This March 4 photograph shows the trompe l’oeil painting inside the Readfield Union Meeting House. Joe Phelan/Kennebec Journal Buy this Photo

READFIELD — As it looks toward a major restoration project, the group that manages the Readfield Union Meeting House has moved closer to its fundraising goal thanks to a sizable donation from a Hallowell couple.

Jack and Anita Smart offered a $50,000 matching grant to the building’s nonprofit organization in August 2020, according to officials. After 83 people made contributions totaling $63,554, the terms of the matching grant were met.

Jack Smart, the former president of the building’s nonprofit organization, the Readfield Union Meeting House Co., said last Wednesday he has been donating to the project for several years.

“This church is very old and it’s worth restoring,” he said. “I’m very pleased to see it being restored.”

John Perry, treasurer of the Readfield Union Meeting House Co., said the nonprofit organization has raised about $200,000 toward its goal of restoring the property before its bicentennial in 2028.

The budget for restoration project, dubbed “Push To The Top,” is $722,000. The project includes the installation of a 30-foot, octagonal spire, restoration of a clock tower, repainting the trim and various interior improvements.

The Union Meeting House is the second-oldest brick church in the state, according to information from Readfield Union Meeting House Co. The building at 22 Church Road was listed on the National Register of Historic Places in 1982. It is now being used to host events.

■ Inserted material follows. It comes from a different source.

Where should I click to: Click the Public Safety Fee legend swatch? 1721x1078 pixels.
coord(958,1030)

During a tour last Thursday, John Perry explains plans to fix a lock hole in a faux wood grain door at the Readfield Union Meeting House. Joe Phelan/Kennebec Journal Buy this Photo

Not much is known about the meeting house’s construction in the 1820s, aside from its intended use as a meeting place for several different religious groups, according to Perry.

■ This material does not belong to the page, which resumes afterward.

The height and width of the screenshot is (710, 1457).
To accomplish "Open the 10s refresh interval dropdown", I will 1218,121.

In the 1860s, Perry said, there was enough money coming into the town that the entire building was rehabilitated and updated to then-modern standards.

“There were a lot of other interior decorations done so it was up to date,” Perry said. “It was modern and it was in the style people enjoyed in the 1860s.”

One of the most interesting features is the trompe l’oell painting on the walls and ceiling. Trompe l’oeil is a a style of painting in which objects are given realistic detail. The painting in the meeting house was done by Portland artist Charles Schumacher.

The building continued to be a religious meeting place into the 1900s, but the individual denominations began to find dedicated homes and parishioners left the building. Because parishioners, who originally formed the meeting house’s company, owned pews in the building and were responsible for repairs, the building began to fall into disrepair in the 1920s and 1930s.

Plans call for spending $722,000 to restore the Readfield Union Meeting House at 22 Church Road. Joe Phelan/Kennebec Journal Buy this Photo

The 30-foot spire that once jutted upward from the building fell at some point between 1950 and 1960, according to Perry.

“There was not enough money to repair the building (and it) suffered the ravages of time,” he said. “It really stopped being able to take care of itself as a building.”

Perry said in the 1950s, Ernest Bracy spearheaded the organization to rehabilitate the building and accept money from donors. Through Bracy’s efforts, leaky windows and ceilings were fixed, and the building transitioned from a religious center to a community events venue.

Moving into the 2000s, Perry said, money began to come in for maintenance and historical renovations. The goal of the current meeting house company is to have the building restored by 2028.

Perry said he is “anxious,” but “not discouraged,” about the project, which is now running a pledge program for local residents to donate money. The Readfield Union Meeting House Co. is also presenting the project to larger prospective donors.

Pledges, Perry said, would allow the company to begin looking into specialty contractors to do some of the more-complicated historical restoration.

“We’re trying to get money as quickly as we can,” he said. “The cost of doing the work will only increase as we wait to do it.”

Readfield Town Manager Eric Dyer said the town has contributed $15,000 to the Readfield Union Meeting House Co. over three town meeting votes, with voters approving three $5,000 donations.